The gnome lives alone with his dog on a secluded little planetoid in a weird little section of space. It’s a quiet life, for the most part, but every few years adventure comes calling.  The first time was back in 2003 in a free game that’s still available and playable in any web browser, while the second adventure was a full release two years later.  Eleven years is a long time to wait for a sequel but Samorost 3 picks up right where the last game left off, with the gnome comfy and safe at home but a bigger world outside his door calling for his attention.  It’s too much to resist for the inquisitive little guy but, without a spaceship any more, he’s stuck at home unless he can cobble together the parts necessary to build a new one.  Luckily the gnome is in a point & click adventure game so that’s not going to be too much of a problem.

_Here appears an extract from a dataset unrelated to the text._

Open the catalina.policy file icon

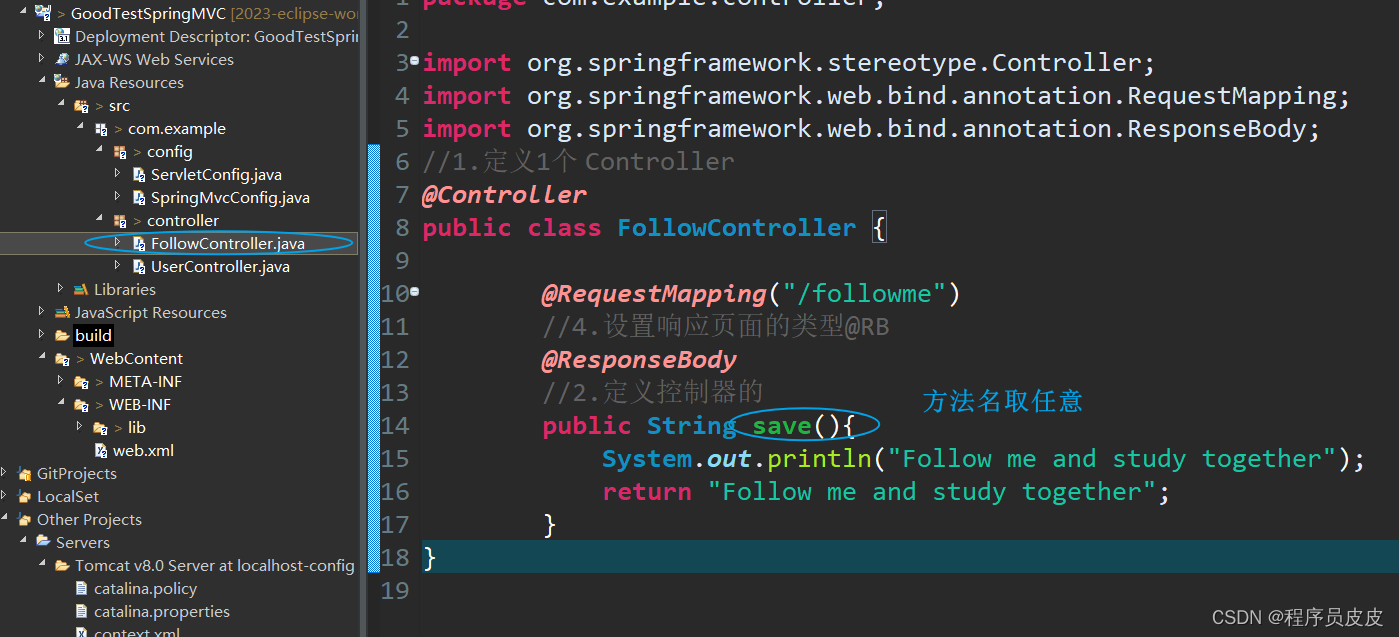[83, 588]
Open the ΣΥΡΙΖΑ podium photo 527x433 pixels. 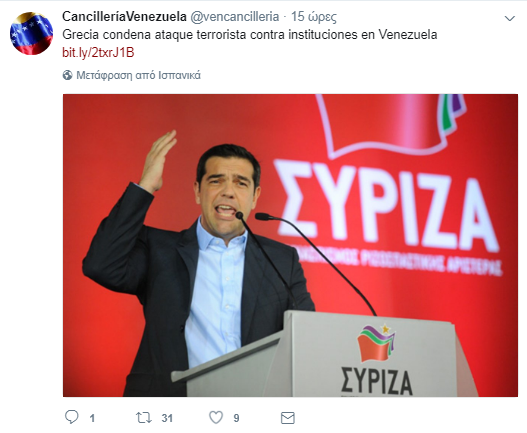290,245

Samorost 3 is exactly the game you’d expect if the developers of the first two had years of experience and much better tech backing up their initial talent.  The worlds are bigger and stranger than ever before, rich with detail and wonderful imagery, and filled with puzzles built off figuring out the ecology and strange machines littering the different planets.  Each world is a beautiful little microcosm of strange nature, from the biggest multi-screen planets to the smaller single-screen asteroids, each with its own unique design and environment.  The gnome lives in a gorgeous section of the universe, and he’ll need to explore every bit of it to restore harmony to his broken sector of space.

Harmony is important, too, because while Samorost 3 isn’t a music game it’s about as close to one as a point & click adventure can get.  At the game’s start the gnome finds a lost trumpet, used for both listening to sounds and responding to the ones he can duplicate with the horn, and you’ll need to keep a careful eye out for the sound waves emanating from background objects to find everything.  Some sounds are useless, simply there as background detail, but the ones the gnome can respond to usually give out information necessary to progress.

Other musical bits are simply there for the fun of finding them, such as when you find out how to stack bugs in a certain way or get all the bats flying in a cave.  Finding trinkets is always a nice way to keep a player looking in odd corners and trying different things, but fleshing out the soundtrack on a game with such excellent music is a reward worth searching for.

The main puzzles are, for the most part, fairly straightforward, with only a few being tricky.  A lot of puzzles require repeating actions, such as clicking on a seed multiple times to get it bobbing long enough to catch the attention of the birds, and one or two require a bit of backtracking across a series of screens.  Thankfully it’s usually obvious that the backtracking is having an effect, and won’t require more than a trip or two to complete the goal, so it doesn’t have time to get too annoying before the puzzle is completed.  Samorost 3 already feels like a short enough game that anything trimming down its length is unnecessary, but to be fair the game is a little over six hours long if you don’t chase after the post-story content.  That’s actually just about perfect for most games of this type, but Samorost‘s worlds are so pretty and fun to explore that it’s sad to leave when it’s done.

Closing Comments:

Samorost 3 is a fantastic point & click adventure game, and a perfect sequel to the previous two.  It’s the full realization of the style of its predecessors, filled with strange plant and bug life that’s somehow charming despite being occasionally creepy.  The people inhabiting the worlds fit in perfectly with their environments, and the story even gets a little bit epic near the end.  It’s not overly difficult and the wonderfully-illustrated hint guide cleared out the only puzzle I got sick of failing to solve (due to it seeming to require endless trial and error) in no time at all.  Samorost 3 is a beautiful, clever and wonderfully-designed adventure and its only major problem is how much I hate to leave its universe behind now that it’s been completed.